Bug #8508

jenkins-slave service sometimes fails to start correctly on boot

Added by bertagaz 2015-01-01 15:46:42 . Updated 2019-08-18 19:19:01 .

Status:
Resolved
Priority:
Normal
Assignee:
groente
Category:
Continuous Integration
Target version:
Start date:
2015-01-01
Due date:
% Done:

100%

Feature Branch:
Type of work:
Sysadmin
Blueprint:

Starter:
0
Affected tool:
Deliverable for:

Description

Every time lizard is booted, it is required to manually start the jenkins-slave daemon on the isobuilders. I don’t remember that being necessary in the past.

That’d be so nice if they did so!


Subtasks


Related issues

Blocks Tails - Bug #11858: Monitor if isobuilders systems are running fine Resolved 2016-10-03

History

#1 Updated by intrigeri 2015-09-25 03:29:51

I think we have a race condition that leads to Error: Invalid or corrupt jarfile /var/run/jenkins/slave.jar and then the slave is offline. The service is still marked as being started though (thanks “good old initscript”). It might be a race condition between the startup of the slave and the startup of the master, or a totally different problem.
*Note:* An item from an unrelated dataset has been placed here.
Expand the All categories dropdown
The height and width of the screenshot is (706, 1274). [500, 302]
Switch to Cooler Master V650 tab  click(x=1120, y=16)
#2 Updated by intrigeri 2019-03-15 09:48:00

This is a rare problem nowadays but I see this happen at every boot on ant01. An empty slave.jar is saved. Given how non-robust /usr/share/jenkins/bin/download-slave.sh is, I’m not very surprised. I am testing changes locally that at least should mark the service as failed when this happens. Then systemd should restart the service until it starts successfully. But of course it would be better to properly order the startup of jenkins-slave.service so it doesn’t start before everything it needs is ready. Given ant01 is using systemd-networkd, I’ll try something based on After=systemd-networkd-wait-online.service.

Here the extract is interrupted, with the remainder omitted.